Kate Ocker, a research nurse who looks after patients on clinical trials and is chairman of the Staff Disability Forum, is featured in the exhibition. She said: “Everybody in the NHS needs to know how important they are and the exhibition, with so many different people shown, I hope helps people to realise just how important they are.

“It also recognises all of the important things they have achieved over the last few years.

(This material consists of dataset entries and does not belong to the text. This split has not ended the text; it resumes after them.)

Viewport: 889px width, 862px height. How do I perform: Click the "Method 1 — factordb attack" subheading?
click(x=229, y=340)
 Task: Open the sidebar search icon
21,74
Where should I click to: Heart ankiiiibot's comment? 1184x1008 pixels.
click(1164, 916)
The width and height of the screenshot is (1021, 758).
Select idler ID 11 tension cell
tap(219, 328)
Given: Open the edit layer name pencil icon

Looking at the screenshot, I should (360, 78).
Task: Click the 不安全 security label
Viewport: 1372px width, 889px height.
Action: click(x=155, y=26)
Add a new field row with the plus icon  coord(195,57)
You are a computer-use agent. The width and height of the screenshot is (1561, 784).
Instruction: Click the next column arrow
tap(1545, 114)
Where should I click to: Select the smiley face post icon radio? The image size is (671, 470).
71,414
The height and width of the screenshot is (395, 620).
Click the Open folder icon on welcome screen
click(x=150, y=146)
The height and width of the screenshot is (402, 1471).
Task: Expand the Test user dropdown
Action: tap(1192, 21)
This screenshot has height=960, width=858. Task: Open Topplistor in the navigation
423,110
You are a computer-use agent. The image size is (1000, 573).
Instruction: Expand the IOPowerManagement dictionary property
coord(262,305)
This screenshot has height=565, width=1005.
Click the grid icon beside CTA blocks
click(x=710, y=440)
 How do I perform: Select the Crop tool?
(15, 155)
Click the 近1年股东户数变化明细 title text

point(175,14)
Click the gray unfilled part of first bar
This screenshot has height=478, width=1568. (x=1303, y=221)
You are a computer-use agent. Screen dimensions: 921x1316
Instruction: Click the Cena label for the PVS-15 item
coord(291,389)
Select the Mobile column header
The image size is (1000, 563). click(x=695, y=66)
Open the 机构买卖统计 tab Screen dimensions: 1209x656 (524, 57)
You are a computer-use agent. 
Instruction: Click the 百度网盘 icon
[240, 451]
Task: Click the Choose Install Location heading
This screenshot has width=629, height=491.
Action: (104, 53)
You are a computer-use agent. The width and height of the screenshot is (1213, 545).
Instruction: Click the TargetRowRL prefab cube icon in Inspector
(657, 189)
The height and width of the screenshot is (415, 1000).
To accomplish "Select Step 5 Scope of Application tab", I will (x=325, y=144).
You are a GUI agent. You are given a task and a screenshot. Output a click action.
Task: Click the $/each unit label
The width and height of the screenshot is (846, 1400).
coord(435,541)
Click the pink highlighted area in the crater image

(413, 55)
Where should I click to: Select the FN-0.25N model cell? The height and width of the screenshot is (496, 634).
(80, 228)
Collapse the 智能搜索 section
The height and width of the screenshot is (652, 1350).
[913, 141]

“The portraits are absolutely beautiful and done with so much care, helping to make staff feel as though they matter.”

And Jackie Sands, arts and health co-ordinator at the health board, adds: “The exhibition shows the people who make up the NHS, across all of the jobs involved, and the diversity of the people who work in what we call our One NHS Family.”

The exhibition will remain at the Glasgow Royal Infirmary for the next four weeks, before moving on to the Queen Elizabeth University Hospital/Royal Hospital for Children on 4 May.

It will then rotate at four-week intervals across following the sites: Royal Alexandra Hospital, Inverclyde Royal Hospital, Vale of Leven, Gartnavel Campus, New Victoria Hospital, and Stobhill Hospital.